Published by EH.NET (February 2002)
Ian Inkster, Colin Griffin, Jeff Hill and Judith Rowbotham, editors, The Golden Age: Essays in British Social and Economic History, 1850-1870. Aldershot: Ashgate, 2000. xix + 284 pp. ?44.00, $79.95 (cloth), ISBN: 0-7546-0114-5.
Reviewed for EH.NET by Giorgio Riello, Department of History, Open University and Department of History, University College London.
The Victorian age has too often been analyzed by contrasting an early period of booming economy and thriving performance and a later period of ‘decline.’ The early 1870s were a moment of confrontation between a no-longer dynamic British economy and increasingly successful new countries such as Germany and the United States. The economic splendor of the Golden Age came to an end and Britain only slowly understood its weak position, its internal social problems and a certain degree of paralysis that affected British institutions in the second phase of industrialization.

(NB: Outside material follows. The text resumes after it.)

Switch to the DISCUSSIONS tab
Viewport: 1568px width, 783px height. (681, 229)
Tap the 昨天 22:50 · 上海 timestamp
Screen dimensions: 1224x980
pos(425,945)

This collection of short essays is an interesting, though not always exciting, contribution to a redefinition of the economic and social changes affecting Britain in the period between 1850 and 1870. The interest of these essays relates mainly to the subject they are investigating. While during the 1980s and 1990s the post-1870s British ‘declinism’ has been a hit in British historiography, the same cannot be said for the ‘Golden Age’ of early Victorian Britain. Studies by Dintenfass, Kirby, Elbaum and Lazonick, McCloskey, Sanderson, Wiener and others have substantially reduced the importance attached to the decline of the last quarter of the nineteenth century. It is therefore not surprising to find that this book follows the same formula, underplaying the importance of an early economic boom.

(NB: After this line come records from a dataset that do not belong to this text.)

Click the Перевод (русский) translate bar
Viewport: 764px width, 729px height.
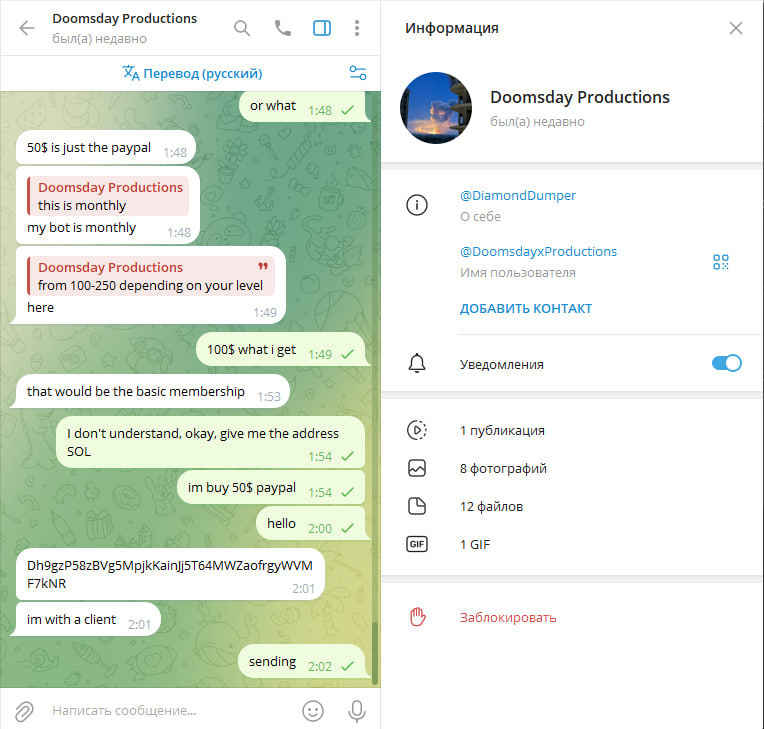tap(192, 73)
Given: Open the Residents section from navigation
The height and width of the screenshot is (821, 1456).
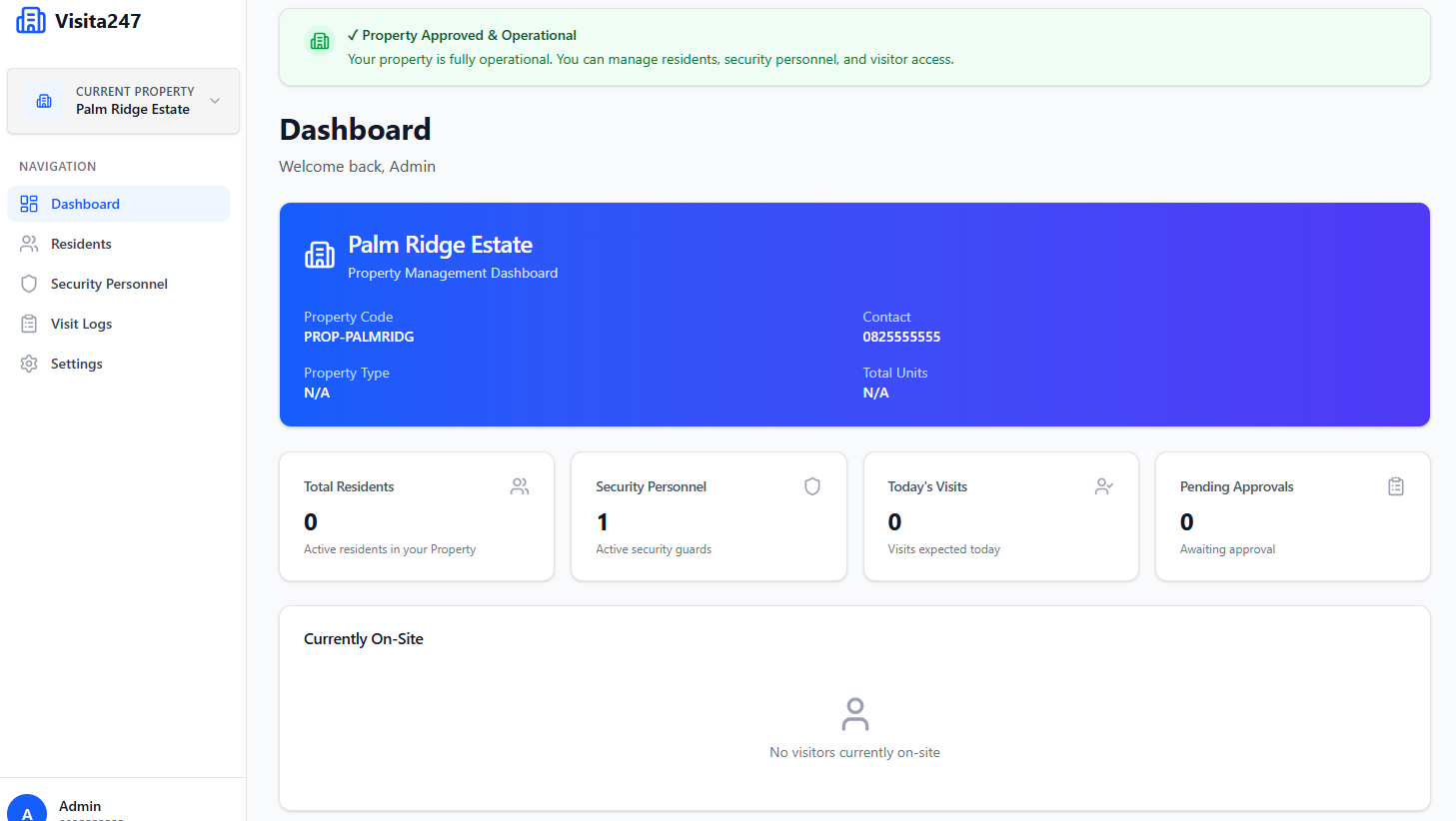Looking at the screenshot, I should click(x=80, y=243).
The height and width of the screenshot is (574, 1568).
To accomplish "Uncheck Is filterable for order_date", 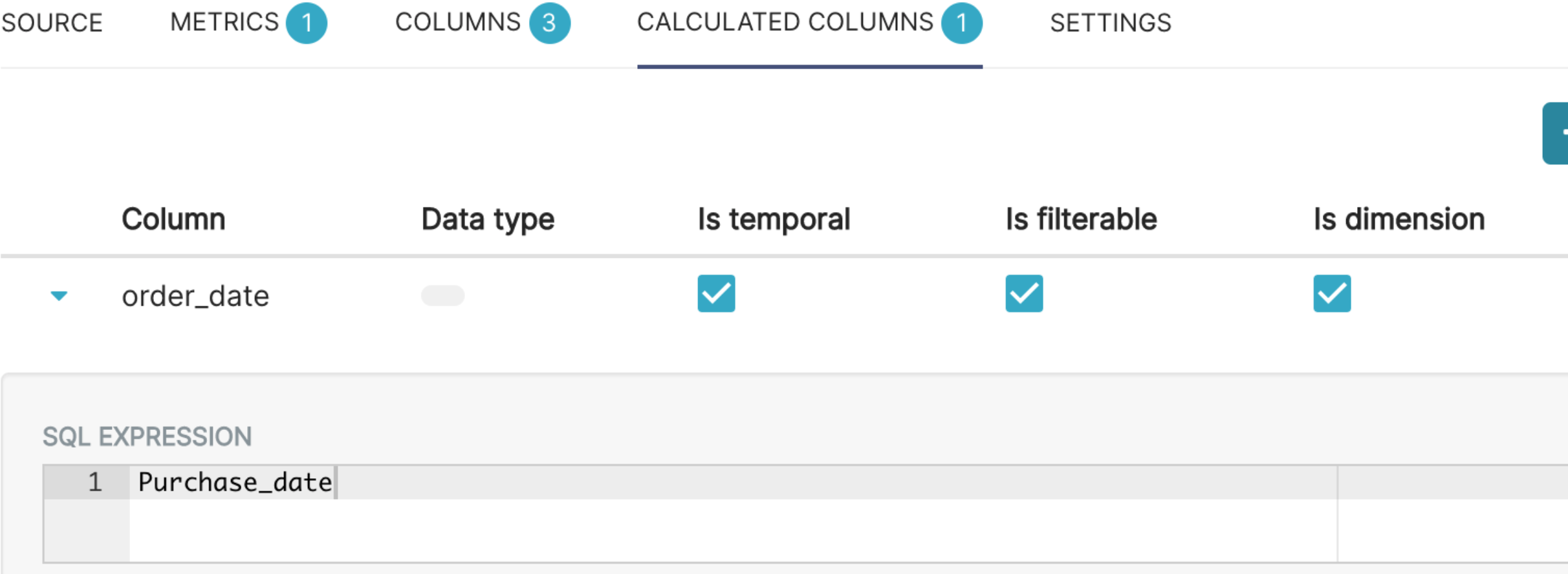I will pos(1024,294).
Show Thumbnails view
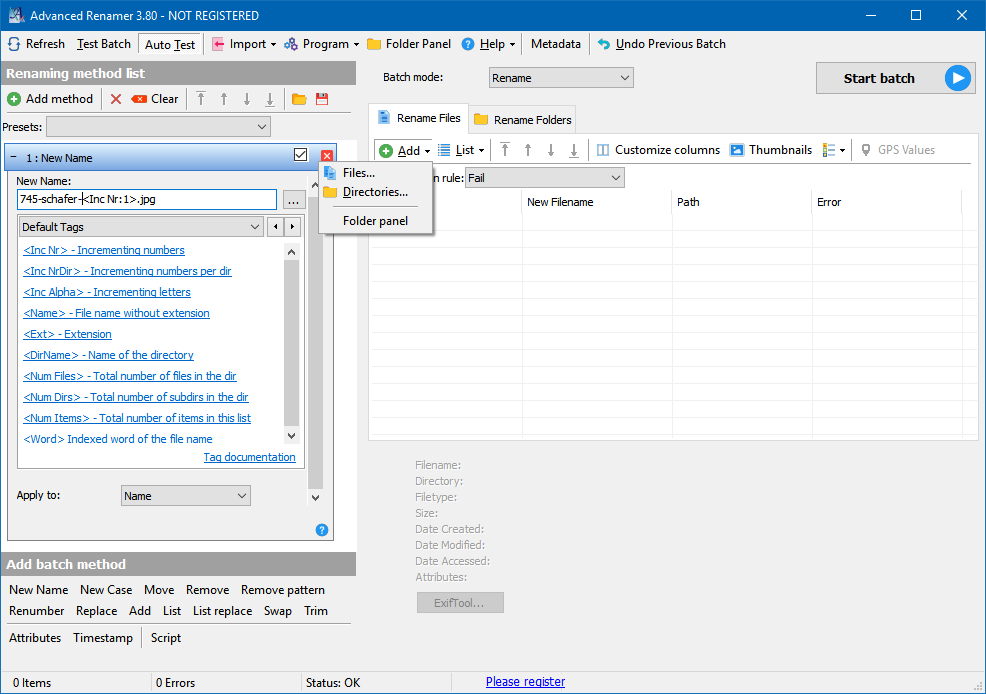The image size is (986, 694). [770, 150]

Most of the essays, including the introductory essays by Ian Inkster and Harold Perkin, underline how 1850 can be considered the conclusion of a period of early industrialization. The 1851 Great Exhibition, for instance, is presented as the culmination of a heroic period of British history in several essays, but at the same time it does not appear to be the starting point of anything new. Most essays in this book are able to provide a complex image for a complex historical period. Far from being either a period of success or a period of contemplation of achieved results, the golden patina is made up of light and dark. The resulting image for the reader illustrates a much more ‘un-balanced’ period than previously thought.
The book is very diverse in nature. Eighteen essays are divided into four parts, plus two good introductory chapters. Not all essays are at the same qualitative level. Although the result of a series of seminars at Nottingham Trent University, the various papers are not always well connected to each other. The first three parts of the book examine classic themes such as ‘industry’ (four essays on coalmining; agriculture; cotton; and an extremely well done essay on electricity), ‘technology’ (three essays on Michael Faraday, the 1867 Paris Exhibition; and invention and patenting) and ‘social institutions’ (five essays on workers and the Great Exhibition; technical associations and the Great Exhibition; the cotton trade and social change; hiring fairs in Yorkshire; and crime). This very traditional thematic division is complemented by a fourth part on ‘gender’ (four essays on women workers in rural England; women and sexual assault; domesticity and Lancashire dialect poetry; and popular biography and masculine identity). The thematic variety achieved through eighteen essays would have been more suitable for a longer book. There is the clear feeling that some essays could have been extended beyond fifteen pages.
The volume is enjoyable, thorough and in many areas well attuned to the recent historiographical debate. It pulls together new historical research within the wide frame of an important nineteenth-century period. It also explicitly makes no attempt to give any pre-established explanation or paradigm. As Ian Inkster states in his introduction “the essays in this volume go beyond a celebration of success into the construction of an interpretation of industrial Britain which emphasises social explanation as well as social effects and which unravels linkages between institutions, industries and technologies” (p. 5). However these achievements can be partially questioned on a geographical level. Although the title refers to Britain, Wales, Scotland and Ireland are very much ignored or — perhaps — assimilated into a very anglocentric perspective. Similarly neither a British imperialistic perspective nor an international vision of British affairs is included here. At the opposite end of the spectrum the book provides a quite unique local focus with essays on Lancashire and Yorkshire. Other essays provide a high degree of geographical detail.
On a temporal level the book has to face the problem of dealing with a restricted period in time. If this suits essays dealing with particular events easily localized in time, it creates problems for other essays. Nearly half of the essays here included, stretch either backward or forward in time in a need “to capture a slightly longer trend” (p. 121). This volume does not directly challenge any established interpretation of the golden age of British history. However it provides a useful series of ideas in order to understand British society, culture and economy in the mid-nineteenth century. From the perspective of an historian of the eighteenth-century, it could have said much more on links with an earlier period, part of the so-called long eighteenth century. This could have allowed the juxtaposition of the period 1850-70 not only with the following period of crisis but also with an earlier period of important economic development and social change.
Giorgio Riello is a Research Assistant at the Charles Booth Centre at the Open University. He is also completing his PhD thesis at University College London.